Campus & Community / Magazine Feature

Light-rail high rise put on hold

Neighbors’ objections to building a 12-story high-rise next to the University of Denver light-rail station delayed the project on Feb. 28 but haven’t defused it.

City Councilwoman Kathleen MacKenzie advanced three conditions she said were in response to neighbors’ discomfort with plans for a 210-unit rental tower over a detention pond just west of the station platform. But she held out little hope the conditions would do the trick.

“I can’t say (these) would yield any support from the community,” she conceded at a meeting of Blueprint Denver, a City Council committee that reviews planning and zoning matters.

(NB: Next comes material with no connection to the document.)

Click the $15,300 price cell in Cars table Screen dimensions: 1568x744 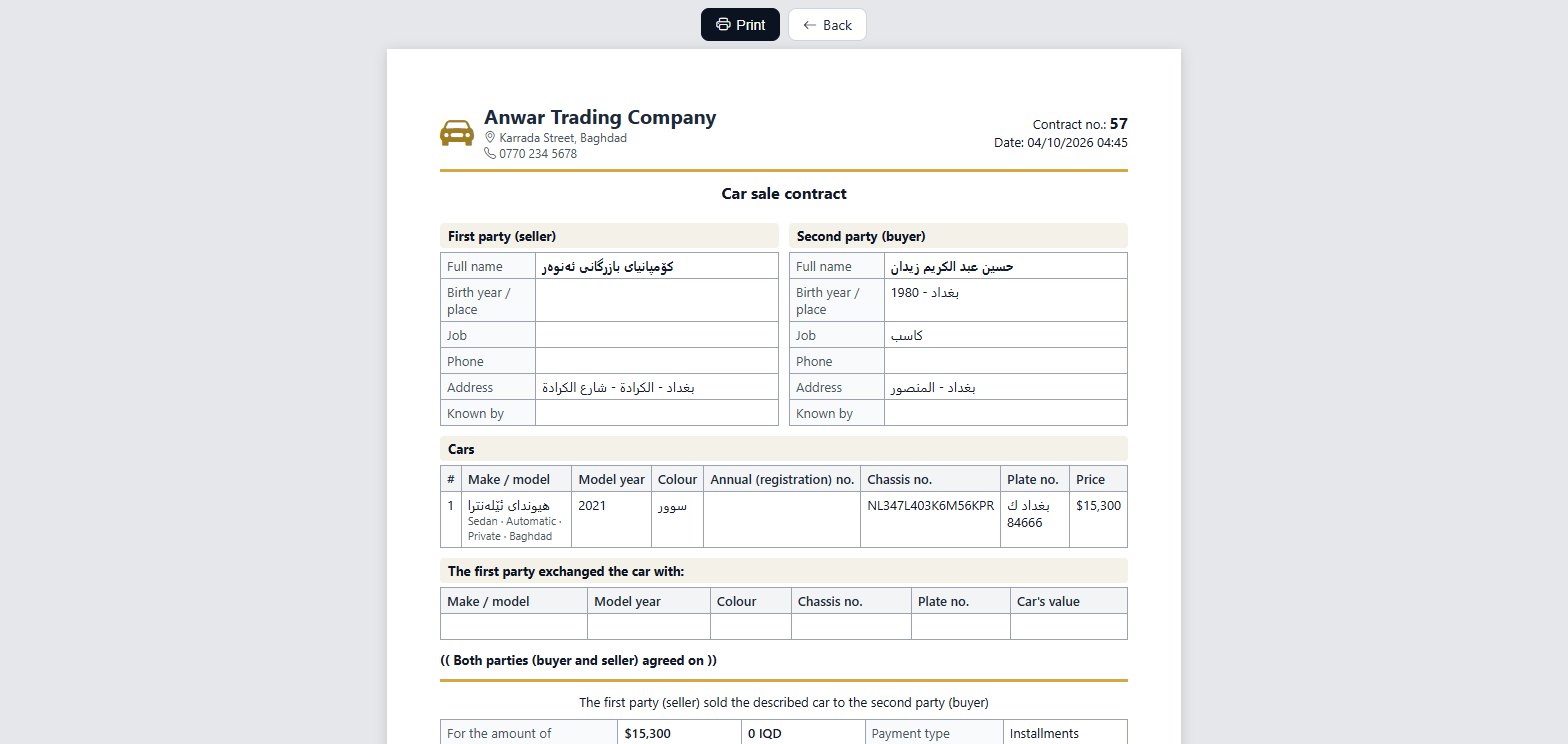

The conditions address building height, landscaping and disruption of the neighborhood caused by construction, three objections among a litany that opponents have voiced in the two years the project has been on the table.

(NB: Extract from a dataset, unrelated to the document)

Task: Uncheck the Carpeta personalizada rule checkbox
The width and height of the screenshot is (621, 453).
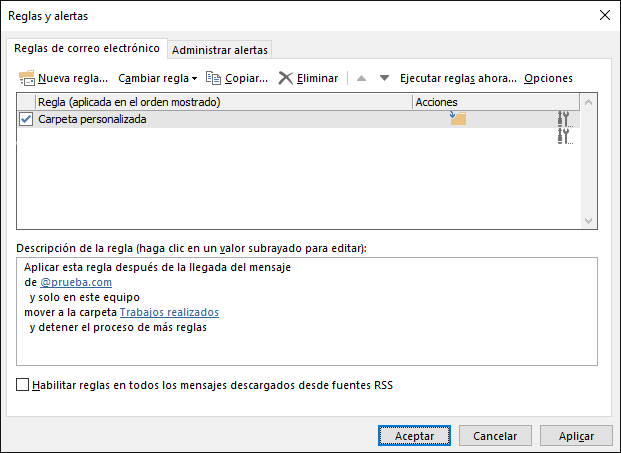Action: click(26, 119)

The height restriction condition would block any building taller than 140 feet should future zoning limits be loosened. George Thorn, president of Mile High Development, the builder who would benefit from the plan to rezone the land, told City Council’s Blueprint Denver Committee that the rental tower he envisions would not exceed that height.

The conditions as to landscaping and construction chaos were incomplete and are to be laid out March 14 when the committee again takes up the proposal.

City Council members say they are in a bind. On one hand, the rezoning proposal is consistent with Transit Oriented Development, the principle that marrying high-density residences with convenient mass transit helps discourage automobiles and promotes energy efficient living. City planners say the project fits the profile perfectly and is consistent with every zoning code and development plan on the books.

On the other hand, neighborhood groups hate it.

“There is not one neighbor within 10 blocks that supports this,” MacKenzie lamented. “I’m concerned about being an agent of a government that says ‘we don’t care what you think.’”

The result was MacKenzie’s three conditions, which are in addition to a waiver that would more specifically control how a developer provided parking.

Overshadowing all this is uncertainty about how the city could stand behind its zoning code while attaching conditions, waivers or agreements to any proposal that doesn’t seem to fit.

“Customized zoning hurts zoning enforcement,” said Peter Park, director of Planning.

But not customizing leaves City Council with “no tools” for solving development problems, complained District 4 City Councilwoman Peggy Lehmann.

“(Conditions) say we heard what you were concerned about and did the best we could to respond to it,” MacKenzie said.

Listening carefully was Thorn, who is targeting the building as rental housing for graduate students but hasn’t dismissed the idea it could become a senior citizens complex.